A capoeiragem, embora não se limitasse à elas, era vinculada à organização das temidas maltas, ao longo do século XIX. Os nagoas e guaiamuns reuniam maltas que possuíam símbolos como uso de cores no chapéu para se diferenciarem, muitas delas distinguidas pelos nomes das freguesias onde se localizavam. Em nossa cidade, ao longo de muitas décadas, apesar da violenta repressão, a capoeira se firmou como um elemento indissociável da paisagem urbana do Rio de Janeiro.
A República, recém-“proclamada” em um dos rotineiros golpes de Estado deste país, não se mostrou afetuosa à prática, ao contrário a reprimiu de forma ainda mais violenta em seus primeiros anos. Ao longo das décadas seguintes a tradição da capoeiragem sobrevive, se transmutando na figura do bamba, do malandro, no universo do samba e até mesmo nos quartéis. Ainda em 1938 havia homens sendo presos no Rio pelo crime de capoeiragem, artigo 402 do Código penal Brasileiro de 1890.
Em Salvador, nas primeiras décadas do século XX, homens e mulheres organizam uma ritualística muito própria do que hoje define o que entendemos como roda de capoeira. Aos poucos, o termo capoeira foi sendo associado a prática esportiva, luta ou folclore nacional.
Nascido em 1889, Vicente Ferreira Pastinha viveu e contribuiu para a passagem da repressão a organização e reconhecimento das escolas de capoeira, sendo um ator de destaque e influenciando novas gerações.
Sabemos que a capoeira carioca foi diretamente afetada pela vinda de mestres baianos para a cidade, na metade do século XX. Nesta fase se destacam os nomes de Arthur Emídio, Paraná, Mário Buscapé e Roque. Estes Mestres vieram da Bahia para o Rio de Janeiro e aqui, junto a seus alunos, criaram um estilo que se tornaria típico do que poderíamos chamar de capoeira carioca suburbana. Não somente, mas neste momento especialmente nos Subúrbios se organizaram escolas e grupos que ainda hoje se fazem presentes. Em 1970, Mestre Moraes, que aprendeu capoeira na academia de Pastinha, chega no Rio e anos depois forma outros mestres que dão continuidade à tradição da nossa Capoeira Angola. Essa tradição pôde ser vista na 41° Homenagem Póstuma à Mestre Pastinha, realizada no último 13 de novembro de 2021, vadiando com outras linhagens do universo da capoeira.

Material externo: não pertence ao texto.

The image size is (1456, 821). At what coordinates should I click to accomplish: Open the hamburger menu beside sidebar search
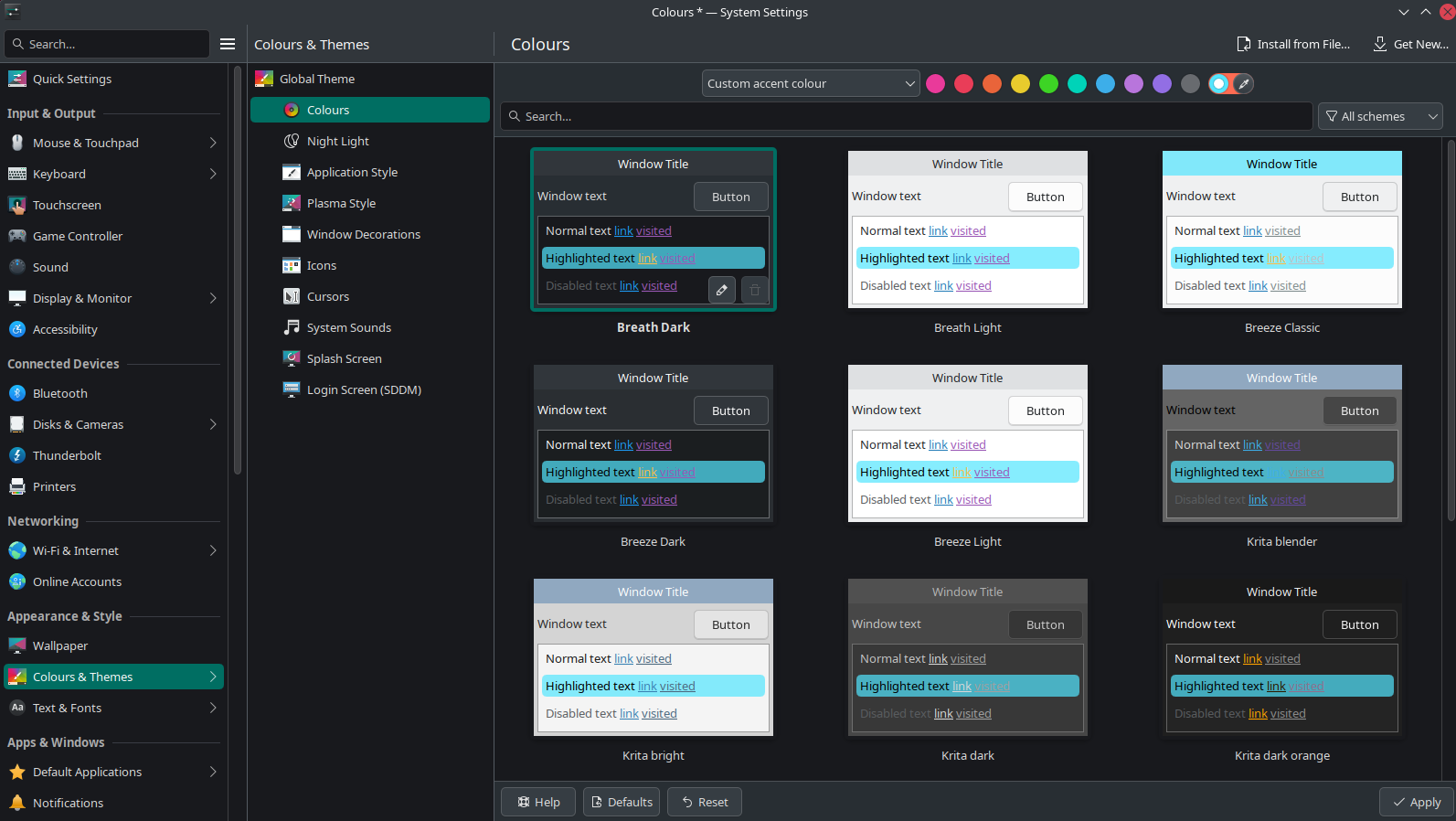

Após a Roda, os convidados puderam comer mocotó e visitar a exposição com fotos e pensamentos pastinianos, organizados por Mestre Neco Pelourinho que atualmente dá aulas de capoeira angola no Espaço Quilombo Cultural Casa do Nando, na Rua Camerindo, 176.
Este texto foi escrito em parceria com Gabriel Cid, doutor em Sociologia, pós-doutorando no Programa de Pós-graduação em Ciências Sociais, da UERJ. Gabriel é um dos autores dos livros ” Nos quintais do samba da Grande Madureira: memória história e imagens de ontem e hoje” e “Memórias, identidades, territórios: diálogos entre gerações na Região da Grande Madureira”.